Tranciati i cavi di collegamento dei sensori durante dei lavori al ponte nel 2015, non furono mai ripristinati, anche se nel 2017 il Cesi ne aveva sottolineato la necessità.
Secondo i magistrati della Procura di Genova che conducono l’inchiesta, sul ponte furono rimosse o omesse dolosamente le cautele contro gli infortuni sul lavoro.
Un quadro quindi sconcertante quello che emerge dall’inchiesta, che da un lato getta nuova luce su quali pratiche e atteggiamenti hanno contribuito al disfacimento del ponte e al suo crollo e dall’altro lato dimostra che quelle 43 vittime sono morte per negligenza.
Quella mattina, su quel ponte, avrebbe potuto correre oltre la vita di chi l’ha persa, proseguire verso la destinazione programmata.
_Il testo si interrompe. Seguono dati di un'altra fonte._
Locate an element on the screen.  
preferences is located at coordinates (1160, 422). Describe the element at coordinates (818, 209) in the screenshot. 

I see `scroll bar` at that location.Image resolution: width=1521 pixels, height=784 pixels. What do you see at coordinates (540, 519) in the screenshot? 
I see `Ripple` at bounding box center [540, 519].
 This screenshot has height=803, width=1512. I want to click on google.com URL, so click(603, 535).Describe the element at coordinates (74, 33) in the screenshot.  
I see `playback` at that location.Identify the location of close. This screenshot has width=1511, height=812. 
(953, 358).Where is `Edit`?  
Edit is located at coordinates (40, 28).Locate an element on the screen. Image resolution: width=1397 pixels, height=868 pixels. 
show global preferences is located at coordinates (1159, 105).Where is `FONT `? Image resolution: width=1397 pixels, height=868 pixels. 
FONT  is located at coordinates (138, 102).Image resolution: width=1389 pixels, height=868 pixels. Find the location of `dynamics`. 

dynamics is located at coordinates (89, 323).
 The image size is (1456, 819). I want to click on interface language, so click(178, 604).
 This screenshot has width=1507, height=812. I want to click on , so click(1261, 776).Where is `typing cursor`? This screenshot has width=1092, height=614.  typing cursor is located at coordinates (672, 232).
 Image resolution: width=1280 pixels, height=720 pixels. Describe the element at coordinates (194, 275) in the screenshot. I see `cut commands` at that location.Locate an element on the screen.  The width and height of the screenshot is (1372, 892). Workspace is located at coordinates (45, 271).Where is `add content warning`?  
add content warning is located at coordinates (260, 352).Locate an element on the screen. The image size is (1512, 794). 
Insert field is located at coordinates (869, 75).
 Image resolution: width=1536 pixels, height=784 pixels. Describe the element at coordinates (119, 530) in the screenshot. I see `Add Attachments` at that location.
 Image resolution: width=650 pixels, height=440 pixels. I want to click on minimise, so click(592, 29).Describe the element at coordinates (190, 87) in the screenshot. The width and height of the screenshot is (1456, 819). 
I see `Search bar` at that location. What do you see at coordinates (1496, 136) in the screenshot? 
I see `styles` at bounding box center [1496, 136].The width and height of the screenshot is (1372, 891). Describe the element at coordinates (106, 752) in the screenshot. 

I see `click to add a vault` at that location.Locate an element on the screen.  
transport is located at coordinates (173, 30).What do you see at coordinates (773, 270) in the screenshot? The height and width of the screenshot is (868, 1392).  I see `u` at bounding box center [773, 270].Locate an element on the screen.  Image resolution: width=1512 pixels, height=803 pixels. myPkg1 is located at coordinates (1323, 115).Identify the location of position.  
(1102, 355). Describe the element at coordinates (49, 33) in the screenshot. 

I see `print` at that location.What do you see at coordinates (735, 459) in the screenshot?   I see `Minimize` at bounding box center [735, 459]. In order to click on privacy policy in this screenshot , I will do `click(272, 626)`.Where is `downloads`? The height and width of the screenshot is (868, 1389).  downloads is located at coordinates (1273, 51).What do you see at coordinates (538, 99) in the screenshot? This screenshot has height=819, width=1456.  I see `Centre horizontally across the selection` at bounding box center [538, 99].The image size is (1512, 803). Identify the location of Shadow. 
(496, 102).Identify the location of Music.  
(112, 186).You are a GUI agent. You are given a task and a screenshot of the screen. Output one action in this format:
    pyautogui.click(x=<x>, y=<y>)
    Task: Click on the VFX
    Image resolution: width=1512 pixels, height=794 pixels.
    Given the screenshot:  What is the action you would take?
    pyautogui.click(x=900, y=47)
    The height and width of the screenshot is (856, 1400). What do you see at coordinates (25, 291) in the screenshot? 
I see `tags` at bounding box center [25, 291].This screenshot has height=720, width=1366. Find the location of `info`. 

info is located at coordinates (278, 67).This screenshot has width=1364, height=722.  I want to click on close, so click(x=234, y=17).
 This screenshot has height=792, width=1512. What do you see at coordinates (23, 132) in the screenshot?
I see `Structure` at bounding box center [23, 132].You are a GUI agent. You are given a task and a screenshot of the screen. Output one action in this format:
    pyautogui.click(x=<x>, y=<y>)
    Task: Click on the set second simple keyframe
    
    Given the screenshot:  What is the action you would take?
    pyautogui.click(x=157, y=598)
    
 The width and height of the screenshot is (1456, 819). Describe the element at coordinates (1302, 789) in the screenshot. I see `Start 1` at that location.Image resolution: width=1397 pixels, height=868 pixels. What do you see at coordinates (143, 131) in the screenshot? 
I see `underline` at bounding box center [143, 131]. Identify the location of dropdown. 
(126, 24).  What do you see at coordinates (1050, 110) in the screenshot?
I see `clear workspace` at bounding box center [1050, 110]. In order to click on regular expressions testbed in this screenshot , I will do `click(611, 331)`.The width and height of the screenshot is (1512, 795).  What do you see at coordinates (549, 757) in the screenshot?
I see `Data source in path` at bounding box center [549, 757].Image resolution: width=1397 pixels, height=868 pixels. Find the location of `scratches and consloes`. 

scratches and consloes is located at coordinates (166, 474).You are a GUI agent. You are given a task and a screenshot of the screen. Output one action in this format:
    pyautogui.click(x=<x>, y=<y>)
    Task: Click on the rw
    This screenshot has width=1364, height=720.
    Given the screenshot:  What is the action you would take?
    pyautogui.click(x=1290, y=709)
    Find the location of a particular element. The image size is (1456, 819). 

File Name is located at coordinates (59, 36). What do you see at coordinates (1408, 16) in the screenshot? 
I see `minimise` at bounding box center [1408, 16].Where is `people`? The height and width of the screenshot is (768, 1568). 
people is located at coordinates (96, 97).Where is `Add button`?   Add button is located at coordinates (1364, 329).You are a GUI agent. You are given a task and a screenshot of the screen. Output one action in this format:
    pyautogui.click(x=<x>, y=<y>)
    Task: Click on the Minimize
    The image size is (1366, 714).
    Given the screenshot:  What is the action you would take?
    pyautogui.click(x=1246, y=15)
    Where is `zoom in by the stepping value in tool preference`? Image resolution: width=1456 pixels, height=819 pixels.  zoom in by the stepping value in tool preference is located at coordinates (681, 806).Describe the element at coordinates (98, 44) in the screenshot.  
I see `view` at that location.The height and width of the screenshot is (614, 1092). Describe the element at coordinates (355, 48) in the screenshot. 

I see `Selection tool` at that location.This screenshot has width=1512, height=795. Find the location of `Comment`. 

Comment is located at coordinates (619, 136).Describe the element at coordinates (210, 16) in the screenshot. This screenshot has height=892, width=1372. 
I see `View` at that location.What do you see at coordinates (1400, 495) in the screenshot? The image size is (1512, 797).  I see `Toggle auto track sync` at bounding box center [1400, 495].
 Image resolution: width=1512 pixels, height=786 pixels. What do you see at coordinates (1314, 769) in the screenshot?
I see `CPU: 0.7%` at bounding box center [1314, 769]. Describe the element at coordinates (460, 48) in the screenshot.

Ma così non fu, secondo le carte dell’inchiesta, per atti dolosi ed omissioni.
I sensori vitali per il Morandi
La Guardia di Finanza ha ricostruito come nel 2014 quei sensori, allora ancora attivi, avevano permesso di giungere alla relazione in cui veniva scritto che il ponte Morandi era “a rischio crollo”.
L’esistenza di quel documento, con quella dicitura, per gli investigatori è prova che la società Autostrade per l’Italia spa, sapeva della situazione in cui il ponte di Genova si trovava.
L’ipotesi di reato potrebbe quindi cambiare da colposa a dolosa.